Havia uma energia coletiva com aquela possibilidade
de criar juntos, esquecer os problemas cotidianos e mergulhar no mundo mágico
da criação. Frederico distribuía rolos de papel e rolos de pano, tintas,
pincéis, abrindo a todos a possibilidade de criar sem medo de errar. No
documentário estão artistas e poetas famosos, como Cildo Meireles e Silviano
Santiago.
Em torno de Frederico, vejo os repórteres tomando nota,
fazendo perguntas. A reportagem nos conduziu até a casa dele, no bairro Santa
Teresa, e à sua enorme biblioteca, onde ele pode falar um pouco sobre sua vida.
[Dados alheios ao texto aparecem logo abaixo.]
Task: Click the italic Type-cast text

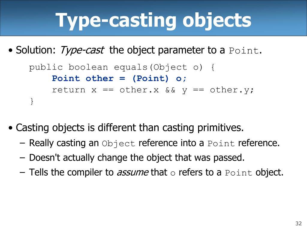Action: (82, 50)
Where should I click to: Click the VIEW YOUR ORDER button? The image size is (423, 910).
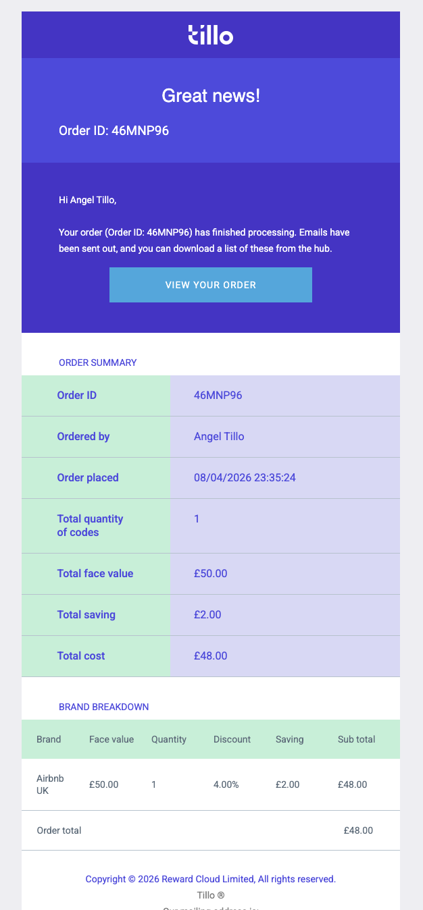tap(210, 285)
- “Perdi meu pai cedo e comecei a trabalhar na
adolescência.”
Lembro de Frederico em Belo Horizonte, quando ele,
ainda com seus 17 anos, trabalhava no Banco Vera Cruz, na rua dos Caetés. Eu
tinha pintado um biombo para o Banco, na minha fase construtiva e Frederico gostava
muito de arte. Quando eu chegava no Banco, para movimentar o meu dinheiro, ele
corria para me atender. Foi uma amizade que começou na década de 1950, quando
eu participava das bienais e me dedicava à minha família e à minha arte.
Anos mais tarde ele me chamou para chupar
jabuticabas no seu sítio, no bairro Santa Lúcia e ali encontrei com sua esposa
Wilma Martins, grande artista, hoje nacionalmente reconhecida. Wilma foi minha
aluna na Guignard, e por seu merecido talento, ganhou naquela época o primeiro
lugar no Salão da Prefeitura de Belo Horizonte. Eu era parte do júri. Depois
nos perdemos de vista.
Frederico foi morar no Rio, conquistou o público
carioca. Em um dos depoimentos ele diz: “Devo ter feito a cabeça de muita
gente”.
Frederico se tornou um artista conceitual e dedicou
também aos áudios-visuais, uma forma de fazer arte que antecipou os videos. Uma
de suas propostas conceituais foi realizada no evento Do corpo à terra e teve a participação do meu filho, Maurício, como
fotógrafo. A amizade dele com os Andrés se estendeu também à minha filha
Marília, que defendeu uma tese sobre as Neovanguardas de Belo Horizonte nos
anos 1960, cuja participação de Frederico Morais foi muito importante.
E foi neste documentário sobre este grande critico,
curador e artista que eu pude também participar à distância dos famosos
“Domingos de Criação”.
Parabéns, Frederico Morais,
você conquistou um espaço na arte brasileira que nunca será esquecido.